[Supplied information Boundary: Start]
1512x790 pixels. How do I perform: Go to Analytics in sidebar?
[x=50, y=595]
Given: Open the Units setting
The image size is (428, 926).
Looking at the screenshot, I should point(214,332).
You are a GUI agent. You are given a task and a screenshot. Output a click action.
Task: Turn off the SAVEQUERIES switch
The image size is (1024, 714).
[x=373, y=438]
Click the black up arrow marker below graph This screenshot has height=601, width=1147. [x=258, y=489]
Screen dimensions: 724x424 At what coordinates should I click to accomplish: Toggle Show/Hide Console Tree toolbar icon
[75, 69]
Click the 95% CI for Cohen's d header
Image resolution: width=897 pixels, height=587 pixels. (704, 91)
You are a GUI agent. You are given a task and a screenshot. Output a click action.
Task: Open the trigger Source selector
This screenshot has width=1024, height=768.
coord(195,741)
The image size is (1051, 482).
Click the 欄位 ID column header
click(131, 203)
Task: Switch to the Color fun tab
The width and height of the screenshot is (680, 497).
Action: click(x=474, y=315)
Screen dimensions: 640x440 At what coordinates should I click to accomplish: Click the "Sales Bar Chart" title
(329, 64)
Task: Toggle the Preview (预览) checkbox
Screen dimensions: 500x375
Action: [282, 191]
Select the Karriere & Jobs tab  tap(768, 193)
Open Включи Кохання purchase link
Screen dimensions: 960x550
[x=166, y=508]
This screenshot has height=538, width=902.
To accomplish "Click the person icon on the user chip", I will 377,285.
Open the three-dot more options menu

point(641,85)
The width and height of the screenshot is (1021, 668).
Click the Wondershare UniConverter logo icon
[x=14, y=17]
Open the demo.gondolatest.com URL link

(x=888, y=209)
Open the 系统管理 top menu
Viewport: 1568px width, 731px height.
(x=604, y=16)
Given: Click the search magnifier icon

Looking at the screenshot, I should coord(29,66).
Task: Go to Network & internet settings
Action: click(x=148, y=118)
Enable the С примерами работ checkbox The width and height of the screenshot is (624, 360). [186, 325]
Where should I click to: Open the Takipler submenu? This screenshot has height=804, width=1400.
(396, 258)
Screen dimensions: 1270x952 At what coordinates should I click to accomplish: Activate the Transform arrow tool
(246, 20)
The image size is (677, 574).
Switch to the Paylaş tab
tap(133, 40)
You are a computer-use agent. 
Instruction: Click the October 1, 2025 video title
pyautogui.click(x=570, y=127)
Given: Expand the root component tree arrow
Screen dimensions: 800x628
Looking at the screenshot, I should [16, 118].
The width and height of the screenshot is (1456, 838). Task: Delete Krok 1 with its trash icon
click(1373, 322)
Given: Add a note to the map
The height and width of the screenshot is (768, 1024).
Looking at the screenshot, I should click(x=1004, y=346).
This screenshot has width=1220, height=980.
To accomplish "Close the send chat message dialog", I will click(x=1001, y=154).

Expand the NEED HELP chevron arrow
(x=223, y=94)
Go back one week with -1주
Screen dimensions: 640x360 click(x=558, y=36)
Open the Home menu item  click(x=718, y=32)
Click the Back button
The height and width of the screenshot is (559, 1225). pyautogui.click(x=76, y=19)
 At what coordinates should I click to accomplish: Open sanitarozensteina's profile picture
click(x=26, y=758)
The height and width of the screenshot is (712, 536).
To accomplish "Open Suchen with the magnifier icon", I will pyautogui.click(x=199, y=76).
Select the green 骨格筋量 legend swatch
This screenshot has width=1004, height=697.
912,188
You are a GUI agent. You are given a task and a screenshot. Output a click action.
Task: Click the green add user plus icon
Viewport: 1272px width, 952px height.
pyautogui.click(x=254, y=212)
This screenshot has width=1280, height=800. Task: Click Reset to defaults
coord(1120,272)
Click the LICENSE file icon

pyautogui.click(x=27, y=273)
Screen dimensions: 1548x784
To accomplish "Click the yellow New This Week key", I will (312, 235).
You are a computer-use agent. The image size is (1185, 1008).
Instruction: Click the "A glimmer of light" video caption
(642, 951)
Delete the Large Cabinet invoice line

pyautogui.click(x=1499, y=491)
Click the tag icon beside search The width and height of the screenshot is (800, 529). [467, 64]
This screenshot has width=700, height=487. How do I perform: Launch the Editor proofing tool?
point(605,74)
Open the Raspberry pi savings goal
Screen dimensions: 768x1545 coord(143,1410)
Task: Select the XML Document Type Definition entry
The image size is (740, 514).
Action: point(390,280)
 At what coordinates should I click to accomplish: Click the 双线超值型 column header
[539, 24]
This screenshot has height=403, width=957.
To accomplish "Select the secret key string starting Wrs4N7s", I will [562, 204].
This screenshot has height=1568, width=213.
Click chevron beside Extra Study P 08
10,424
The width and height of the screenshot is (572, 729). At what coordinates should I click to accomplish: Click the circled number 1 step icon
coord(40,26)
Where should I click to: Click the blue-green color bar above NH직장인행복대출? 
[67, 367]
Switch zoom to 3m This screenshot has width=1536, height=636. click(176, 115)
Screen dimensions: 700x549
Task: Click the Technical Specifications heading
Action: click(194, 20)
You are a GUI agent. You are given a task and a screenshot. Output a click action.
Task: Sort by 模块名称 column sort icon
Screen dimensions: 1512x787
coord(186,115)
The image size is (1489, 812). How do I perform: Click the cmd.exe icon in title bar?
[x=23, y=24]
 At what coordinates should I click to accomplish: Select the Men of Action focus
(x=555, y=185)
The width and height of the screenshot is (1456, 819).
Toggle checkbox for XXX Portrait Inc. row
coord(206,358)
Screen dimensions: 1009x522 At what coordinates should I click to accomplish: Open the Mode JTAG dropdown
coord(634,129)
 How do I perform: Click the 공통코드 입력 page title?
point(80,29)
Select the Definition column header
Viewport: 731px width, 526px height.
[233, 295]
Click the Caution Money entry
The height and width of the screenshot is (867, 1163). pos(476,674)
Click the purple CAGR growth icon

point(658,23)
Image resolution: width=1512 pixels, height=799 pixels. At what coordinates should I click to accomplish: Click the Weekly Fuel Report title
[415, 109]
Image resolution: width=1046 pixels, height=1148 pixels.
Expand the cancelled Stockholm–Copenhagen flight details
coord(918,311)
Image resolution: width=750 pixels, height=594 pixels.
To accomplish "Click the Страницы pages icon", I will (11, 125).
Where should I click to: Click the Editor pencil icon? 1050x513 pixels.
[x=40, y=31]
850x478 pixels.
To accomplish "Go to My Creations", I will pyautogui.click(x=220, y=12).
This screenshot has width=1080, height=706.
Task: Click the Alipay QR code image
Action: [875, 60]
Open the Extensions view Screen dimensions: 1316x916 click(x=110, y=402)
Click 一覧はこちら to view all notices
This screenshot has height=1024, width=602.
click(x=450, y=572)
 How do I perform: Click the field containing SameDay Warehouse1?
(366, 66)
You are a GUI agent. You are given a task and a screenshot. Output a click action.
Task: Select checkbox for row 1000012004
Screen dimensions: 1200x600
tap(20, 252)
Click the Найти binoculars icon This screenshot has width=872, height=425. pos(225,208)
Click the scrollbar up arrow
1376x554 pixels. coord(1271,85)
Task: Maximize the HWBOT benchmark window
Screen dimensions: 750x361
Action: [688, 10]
[Supplied information Boundary: End]
Without altering a single word, transcribe the entries above.

» **Answer**:
1512x790 pixels. How do I perform: Go to Analytics in sidebar?
[x=50, y=595]
Given: Open the Units setting
The image size is (428, 926).
Looking at the screenshot, I should point(214,332).
You are a GUI agent. You are given a task and a screenshot. Output a click action.
Task: Turn off the SAVEQUERIES switch
The image size is (1024, 714).
[x=373, y=438]
Click the black up arrow marker below graph This screenshot has height=601, width=1147. [x=258, y=489]
Screen dimensions: 724x424 At what coordinates should I click to accomplish: Toggle Show/Hide Console Tree toolbar icon
[75, 69]
Click the 95% CI for Cohen's d header
Image resolution: width=897 pixels, height=587 pixels. (704, 91)
You are a GUI agent. You are given a task and a screenshot. Output a click action.
Task: Open the trigger Source selector
This screenshot has width=1024, height=768.
coord(195,741)
The image size is (1051, 482).
Click the 欄位 ID column header
click(131, 203)
Task: Switch to the Color fun tab
The width and height of the screenshot is (680, 497).
Action: click(x=474, y=315)
Screen dimensions: 640x440 At what coordinates should I click to accomplish: Click the "Sales Bar Chart" title
(329, 64)
Task: Toggle the Preview (预览) checkbox
Screen dimensions: 500x375
Action: [282, 191]
Select the Karriere & Jobs tab  tap(768, 193)
Open Включи Кохання purchase link
Screen dimensions: 960x550
[x=166, y=508]
This screenshot has height=538, width=902.
To accomplish "Click the person icon on the user chip", I will 377,285.
Open the three-dot more options menu

point(641,85)
The width and height of the screenshot is (1021, 668).
Click the Wondershare UniConverter logo icon
[x=14, y=17]
Open the demo.gondolatest.com URL link

(x=888, y=209)
Open the 系统管理 top menu
Viewport: 1568px width, 731px height.
(x=604, y=16)
Given: Click the search magnifier icon

Looking at the screenshot, I should coord(29,66).
Task: Go to Network & internet settings
Action: click(x=148, y=118)
Enable the С примерами работ checkbox The width and height of the screenshot is (624, 360). [186, 325]
Where should I click to: Open the Takipler submenu? This screenshot has height=804, width=1400.
(396, 258)
Screen dimensions: 1270x952 At what coordinates should I click to accomplish: Activate the Transform arrow tool
(246, 20)
The image size is (677, 574).
Switch to the Paylaş tab
tap(133, 40)
You are a computer-use agent. 
Instruction: Click the October 1, 2025 video title
pyautogui.click(x=570, y=127)
Given: Expand the root component tree arrow
Screen dimensions: 800x628
Looking at the screenshot, I should [16, 118].
The width and height of the screenshot is (1456, 838). Task: Delete Krok 1 with its trash icon
click(1373, 322)
Given: Add a note to the map
The height and width of the screenshot is (768, 1024).
Looking at the screenshot, I should click(x=1004, y=346).
This screenshot has width=1220, height=980.
To accomplish "Close the send chat message dialog", I will click(x=1001, y=154).

Expand the NEED HELP chevron arrow
(x=223, y=94)
Go back one week with -1주
Screen dimensions: 640x360 click(x=558, y=36)
Open the Home menu item  click(x=718, y=32)
Click the Back button
The height and width of the screenshot is (559, 1225). pyautogui.click(x=76, y=19)
 At what coordinates should I click to accomplish: Open sanitarozensteina's profile picture
click(x=26, y=758)
The height and width of the screenshot is (712, 536).
To accomplish "Open Suchen with the magnifier icon", I will pyautogui.click(x=199, y=76).
Select the green 骨格筋量 legend swatch
This screenshot has width=1004, height=697.
912,188
You are a GUI agent. You are given a task and a screenshot. Output a click action.
Task: Click the green add user plus icon
Viewport: 1272px width, 952px height.
pyautogui.click(x=254, y=212)
This screenshot has width=1280, height=800. Task: Click Reset to defaults
coord(1120,272)
Click the LICENSE file icon

pyautogui.click(x=27, y=273)
Screen dimensions: 1548x784
To accomplish "Click the yellow New This Week key", I will (312, 235).
You are a computer-use agent. The image size is (1185, 1008).
Instruction: Click the "A glimmer of light" video caption
(642, 951)
Delete the Large Cabinet invoice line

pyautogui.click(x=1499, y=491)
Click the tag icon beside search The width and height of the screenshot is (800, 529). [467, 64]
This screenshot has width=700, height=487. How do I perform: Launch the Editor proofing tool?
point(605,74)
Open the Raspberry pi savings goal
Screen dimensions: 768x1545 coord(143,1410)
Task: Select the XML Document Type Definition entry
The image size is (740, 514).
Action: point(390,280)
 At what coordinates should I click to accomplish: Click the 双线超值型 column header
[539, 24]
This screenshot has height=403, width=957.
To accomplish "Select the secret key string starting Wrs4N7s", I will [562, 204].
This screenshot has height=1568, width=213.
Click chevron beside Extra Study P 08
10,424
The width and height of the screenshot is (572, 729). At what coordinates should I click to accomplish: Click the circled number 1 step icon
coord(40,26)
Where should I click to: Click the blue-green color bar above NH직장인행복대출? 
[67, 367]
Switch zoom to 3m This screenshot has width=1536, height=636. click(176, 115)
Screen dimensions: 700x549
Task: Click the Technical Specifications heading
Action: click(194, 20)
You are a GUI agent. You are given a task and a screenshot. Output a click action.
Task: Sort by 模块名称 column sort icon
Screen dimensions: 1512x787
coord(186,115)
The image size is (1489, 812). How do I perform: Click the cmd.exe icon in title bar?
[x=23, y=24]
 At what coordinates should I click to accomplish: Select the Men of Action focus
(x=555, y=185)
The width and height of the screenshot is (1456, 819).
Toggle checkbox for XXX Portrait Inc. row
coord(206,358)
Screen dimensions: 1009x522 At what coordinates should I click to accomplish: Open the Mode JTAG dropdown
coord(634,129)
 How do I perform: Click the 공통코드 입력 page title?
point(80,29)
Select the Definition column header
Viewport: 731px width, 526px height.
[233, 295]
Click the Caution Money entry
The height and width of the screenshot is (867, 1163). pos(476,674)
Click the purple CAGR growth icon

point(658,23)
Image resolution: width=1512 pixels, height=799 pixels. At what coordinates should I click to accomplish: Click the Weekly Fuel Report title
[415, 109]
Image resolution: width=1046 pixels, height=1148 pixels.
Expand the cancelled Stockholm–Copenhagen flight details
coord(918,311)
Image resolution: width=750 pixels, height=594 pixels.
To accomplish "Click the Страницы pages icon", I will (11, 125).
Where should I click to: Click the Editor pencil icon? 1050x513 pixels.
[x=40, y=31]
850x478 pixels.
To accomplish "Go to My Creations", I will pyautogui.click(x=220, y=12).
This screenshot has width=1080, height=706.
Task: Click the Alipay QR code image
Action: [875, 60]
Open the Extensions view Screen dimensions: 1316x916 click(x=110, y=402)
Click 一覧はこちら to view all notices
This screenshot has height=1024, width=602.
click(x=450, y=572)
 How do I perform: Click the field containing SameDay Warehouse1?
(366, 66)
You are a GUI agent. You are given a task and a screenshot. Output a click action.
Task: Select checkbox for row 1000012004
Screen dimensions: 1200x600
tap(20, 252)
Click the Найти binoculars icon This screenshot has width=872, height=425. pos(225,208)
Click the scrollbar up arrow
1376x554 pixels. coord(1271,85)
Task: Maximize the HWBOT benchmark window
Screen dimensions: 750x361
Action: [688, 10]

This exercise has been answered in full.